Auswärtiges Amt bestätigt Reisewarnung für fast ganz Österreich

Deutsch-österreichische Grenzkontrolle: Jetzt gilt die Reisewarnung des Auswärtigen Amts für fast ganz Österreich. Foto: Peter Kneffel/dpa/dpa

Ab Samstag soll nach dem Willen des Auswärtigen Amts auch fast ganz Österreich zur Corona-No-Go-Area erklärt werden. Eine entsprechende Reisewarnung wurde am Donnerstagvormittag veröffentlicht.

Das Auswärtige Amt hat die Reisewarnung für Gebiete der Republik Österreich ausgeweitet. Seit Donnerstagvormittag gehören auch die Bundesländer Salzburg, Oberösterreich, Niederösterreich, Burgenland und Steiermark zu den Corona-Risikogebieten. Damit bleibt Kärnten als einziges Bundesland, das offiziell noch als infektions-sicher gilt.
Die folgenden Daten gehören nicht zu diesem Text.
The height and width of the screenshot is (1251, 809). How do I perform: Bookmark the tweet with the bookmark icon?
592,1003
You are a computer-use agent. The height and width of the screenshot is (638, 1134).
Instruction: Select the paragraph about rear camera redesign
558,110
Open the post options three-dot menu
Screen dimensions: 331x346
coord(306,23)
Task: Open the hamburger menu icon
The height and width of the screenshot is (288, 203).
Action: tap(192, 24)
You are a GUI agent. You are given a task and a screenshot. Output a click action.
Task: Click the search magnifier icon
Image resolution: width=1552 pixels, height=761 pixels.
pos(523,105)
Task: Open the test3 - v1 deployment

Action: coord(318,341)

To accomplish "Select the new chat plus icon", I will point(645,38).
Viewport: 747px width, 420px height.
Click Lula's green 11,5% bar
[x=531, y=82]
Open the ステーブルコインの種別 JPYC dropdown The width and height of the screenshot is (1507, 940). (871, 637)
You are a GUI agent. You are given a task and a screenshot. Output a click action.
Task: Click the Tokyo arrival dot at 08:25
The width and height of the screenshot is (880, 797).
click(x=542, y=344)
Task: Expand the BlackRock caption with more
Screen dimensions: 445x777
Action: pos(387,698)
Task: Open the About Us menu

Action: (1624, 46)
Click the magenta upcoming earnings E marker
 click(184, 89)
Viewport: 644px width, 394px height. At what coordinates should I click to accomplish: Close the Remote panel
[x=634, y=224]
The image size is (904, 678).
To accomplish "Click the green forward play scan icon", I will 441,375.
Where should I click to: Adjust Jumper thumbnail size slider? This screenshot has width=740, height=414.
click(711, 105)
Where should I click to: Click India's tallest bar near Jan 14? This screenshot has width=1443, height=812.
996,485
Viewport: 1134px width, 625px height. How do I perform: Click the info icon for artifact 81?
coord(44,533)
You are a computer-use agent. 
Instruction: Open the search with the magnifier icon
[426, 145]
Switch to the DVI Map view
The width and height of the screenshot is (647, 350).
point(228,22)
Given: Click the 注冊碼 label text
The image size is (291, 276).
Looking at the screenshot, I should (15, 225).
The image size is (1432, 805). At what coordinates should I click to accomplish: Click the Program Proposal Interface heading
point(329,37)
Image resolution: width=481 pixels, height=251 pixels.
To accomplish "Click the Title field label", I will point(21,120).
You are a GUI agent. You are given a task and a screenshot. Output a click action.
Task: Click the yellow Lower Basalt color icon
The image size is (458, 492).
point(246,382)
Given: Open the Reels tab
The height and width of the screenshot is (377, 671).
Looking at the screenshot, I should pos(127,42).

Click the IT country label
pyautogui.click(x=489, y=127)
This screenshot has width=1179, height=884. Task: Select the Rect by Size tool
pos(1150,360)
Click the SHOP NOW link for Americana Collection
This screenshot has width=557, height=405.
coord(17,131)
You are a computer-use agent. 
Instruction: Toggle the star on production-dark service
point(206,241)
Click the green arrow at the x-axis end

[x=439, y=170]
Die Bundesregierung hat die Nachbarländer Polen und Schweiz, fast ganz Österreich und große Teile Italiens mit Wirkung ab dem kommenden Samstag zu Corona-Risikogebieten erklärt. Die Kanarischen Inseln werden dagegen von der Risikoliste gestrichen, wie das Robert Koch-Institut am Donnerstag auf seiner Internetseite mitteilte. Auch Großbritannien bis auf die Kanalinseln und Überseegebiete, ganz Irland und Liechtenstein gelten ab Samstag als Risikogebiete. Hinzu kommen einzelne Regionen in Bulgarien, Estland, Kroatien, Schweden, Slowenien und Ungarn.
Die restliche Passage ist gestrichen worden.